What the exercise asks.
Would you return every entry below without a single difference?

[Stored items]
::::::::::

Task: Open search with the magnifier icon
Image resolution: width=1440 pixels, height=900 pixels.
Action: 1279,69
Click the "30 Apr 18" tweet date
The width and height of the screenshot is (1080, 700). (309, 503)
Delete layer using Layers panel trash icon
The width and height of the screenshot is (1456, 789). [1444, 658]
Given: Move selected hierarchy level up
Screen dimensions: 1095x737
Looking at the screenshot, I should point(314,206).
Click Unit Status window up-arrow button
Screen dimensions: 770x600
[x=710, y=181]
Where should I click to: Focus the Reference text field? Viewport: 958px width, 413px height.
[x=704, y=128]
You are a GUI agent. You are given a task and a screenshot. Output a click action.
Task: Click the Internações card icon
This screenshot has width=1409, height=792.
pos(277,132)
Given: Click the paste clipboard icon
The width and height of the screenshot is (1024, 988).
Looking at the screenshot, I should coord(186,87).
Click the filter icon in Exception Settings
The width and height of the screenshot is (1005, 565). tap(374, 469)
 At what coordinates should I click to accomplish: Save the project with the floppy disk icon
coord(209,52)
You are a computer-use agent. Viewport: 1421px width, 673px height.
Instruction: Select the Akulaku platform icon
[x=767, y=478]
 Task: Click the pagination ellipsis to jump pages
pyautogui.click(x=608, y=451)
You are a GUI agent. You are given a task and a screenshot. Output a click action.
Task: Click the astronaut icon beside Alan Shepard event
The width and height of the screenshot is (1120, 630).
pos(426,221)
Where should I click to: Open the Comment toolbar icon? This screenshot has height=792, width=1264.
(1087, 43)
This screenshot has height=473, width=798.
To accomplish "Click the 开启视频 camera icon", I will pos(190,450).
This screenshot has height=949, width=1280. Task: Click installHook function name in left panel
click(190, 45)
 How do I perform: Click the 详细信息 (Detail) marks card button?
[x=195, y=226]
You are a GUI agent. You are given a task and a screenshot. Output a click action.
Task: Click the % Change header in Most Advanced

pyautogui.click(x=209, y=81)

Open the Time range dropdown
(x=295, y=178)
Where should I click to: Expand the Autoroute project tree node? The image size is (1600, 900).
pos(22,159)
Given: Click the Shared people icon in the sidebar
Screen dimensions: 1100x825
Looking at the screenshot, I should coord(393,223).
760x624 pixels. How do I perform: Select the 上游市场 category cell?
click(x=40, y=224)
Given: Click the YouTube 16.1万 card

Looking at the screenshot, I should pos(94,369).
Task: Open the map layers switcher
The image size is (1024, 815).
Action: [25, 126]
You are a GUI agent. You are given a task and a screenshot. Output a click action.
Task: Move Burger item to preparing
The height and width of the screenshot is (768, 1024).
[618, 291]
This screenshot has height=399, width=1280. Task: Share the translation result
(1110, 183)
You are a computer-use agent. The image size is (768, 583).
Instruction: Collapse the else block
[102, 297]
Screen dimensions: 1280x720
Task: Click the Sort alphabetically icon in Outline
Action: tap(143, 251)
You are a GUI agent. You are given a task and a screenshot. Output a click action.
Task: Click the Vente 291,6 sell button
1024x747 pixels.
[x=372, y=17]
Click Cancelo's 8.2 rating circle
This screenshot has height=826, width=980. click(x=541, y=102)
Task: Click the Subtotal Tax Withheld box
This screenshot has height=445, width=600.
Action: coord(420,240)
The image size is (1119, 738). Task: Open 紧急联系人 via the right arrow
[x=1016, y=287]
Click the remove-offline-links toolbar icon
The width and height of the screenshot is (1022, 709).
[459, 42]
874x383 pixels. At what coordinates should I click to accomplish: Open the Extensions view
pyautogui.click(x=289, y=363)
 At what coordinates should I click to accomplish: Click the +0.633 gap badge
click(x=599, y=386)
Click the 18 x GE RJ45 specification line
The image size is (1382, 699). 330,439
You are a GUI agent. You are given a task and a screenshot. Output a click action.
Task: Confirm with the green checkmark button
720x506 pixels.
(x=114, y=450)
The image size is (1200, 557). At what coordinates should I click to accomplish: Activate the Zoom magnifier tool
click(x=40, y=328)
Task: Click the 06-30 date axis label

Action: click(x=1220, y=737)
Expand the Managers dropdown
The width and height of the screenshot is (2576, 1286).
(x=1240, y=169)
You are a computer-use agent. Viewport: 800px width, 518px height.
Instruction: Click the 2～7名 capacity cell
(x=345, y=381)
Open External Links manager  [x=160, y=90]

::::::::::

Exercise answer.
Task: Open search with the magnifier icon
Image resolution: width=1440 pixels, height=900 pixels.
Action: 1279,69
Click the "30 Apr 18" tweet date
The width and height of the screenshot is (1080, 700). (309, 503)
Delete layer using Layers panel trash icon
The width and height of the screenshot is (1456, 789). [1444, 658]
Given: Move selected hierarchy level up
Screen dimensions: 1095x737
Looking at the screenshot, I should point(314,206).
Click Unit Status window up-arrow button
Screen dimensions: 770x600
[x=710, y=181]
Where should I click to: Focus the Reference text field? Viewport: 958px width, 413px height.
[x=704, y=128]
You are a GUI agent. You are given a task and a screenshot. Output a click action.
Task: Click the Internações card icon
This screenshot has width=1409, height=792.
pos(277,132)
Given: Click the paste clipboard icon
The width and height of the screenshot is (1024, 988).
Looking at the screenshot, I should coord(186,87).
Click the filter icon in Exception Settings
The width and height of the screenshot is (1005, 565). tap(374, 469)
 At what coordinates should I click to accomplish: Save the project with the floppy disk icon
coord(209,52)
You are a computer-use agent. Viewport: 1421px width, 673px height.
Instruction: Select the Akulaku platform icon
[x=767, y=478]
 Task: Click the pagination ellipsis to jump pages
pyautogui.click(x=608, y=451)
You are a GUI agent. You are given a task and a screenshot. Output a click action.
Task: Click the astronaut icon beside Alan Shepard event
The width and height of the screenshot is (1120, 630).
pos(426,221)
Where should I click to: Open the Comment toolbar icon? This screenshot has height=792, width=1264.
(1087, 43)
This screenshot has height=473, width=798.
To accomplish "Click the 开启视频 camera icon", I will pos(190,450).
This screenshot has height=949, width=1280. Task: Click installHook function name in left panel
click(190, 45)
 How do I perform: Click the 详细信息 (Detail) marks card button?
[x=195, y=226]
You are a GUI agent. You are given a task and a screenshot. Output a click action.
Task: Click the % Change header in Most Advanced

pyautogui.click(x=209, y=81)

Open the Time range dropdown
(x=295, y=178)
Where should I click to: Expand the Autoroute project tree node? The image size is (1600, 900).
pos(22,159)
Given: Click the Shared people icon in the sidebar
Screen dimensions: 1100x825
Looking at the screenshot, I should coord(393,223).
760x624 pixels. How do I perform: Select the 上游市场 category cell?
click(x=40, y=224)
Given: Click the YouTube 16.1万 card

Looking at the screenshot, I should pos(94,369).
Task: Open the map layers switcher
The image size is (1024, 815).
Action: [25, 126]
You are a GUI agent. You are given a task and a screenshot. Output a click action.
Task: Move Burger item to preparing
The height and width of the screenshot is (768, 1024).
[618, 291]
This screenshot has height=399, width=1280. Task: Share the translation result
(1110, 183)
You are a computer-use agent. The image size is (768, 583).
Instruction: Collapse the else block
[102, 297]
Screen dimensions: 1280x720
Task: Click the Sort alphabetically icon in Outline
Action: tap(143, 251)
You are a GUI agent. You are given a task and a screenshot. Output a click action.
Task: Click the Vente 291,6 sell button
1024x747 pixels.
[x=372, y=17]
Click Cancelo's 8.2 rating circle
This screenshot has height=826, width=980. click(x=541, y=102)
Task: Click the Subtotal Tax Withheld box
This screenshot has height=445, width=600.
Action: coord(420,240)
The image size is (1119, 738). Task: Open 紧急联系人 via the right arrow
[x=1016, y=287]
Click the remove-offline-links toolbar icon
The width and height of the screenshot is (1022, 709).
[459, 42]
874x383 pixels. At what coordinates should I click to accomplish: Open the Extensions view
pyautogui.click(x=289, y=363)
 At what coordinates should I click to accomplish: Click the +0.633 gap badge
click(x=599, y=386)
Click the 18 x GE RJ45 specification line
The image size is (1382, 699). 330,439
You are a GUI agent. You are given a task and a screenshot. Output a click action.
Task: Confirm with the green checkmark button
720x506 pixels.
(x=114, y=450)
The image size is (1200, 557). At what coordinates should I click to accomplish: Activate the Zoom magnifier tool
click(x=40, y=328)
Task: Click the 06-30 date axis label

Action: click(x=1220, y=737)
Expand the Managers dropdown
The width and height of the screenshot is (2576, 1286).
(x=1240, y=169)
You are a computer-use agent. Viewport: 800px width, 518px height.
Instruction: Click the 2～7名 capacity cell
(x=345, y=381)
Open External Links manager  [x=160, y=90]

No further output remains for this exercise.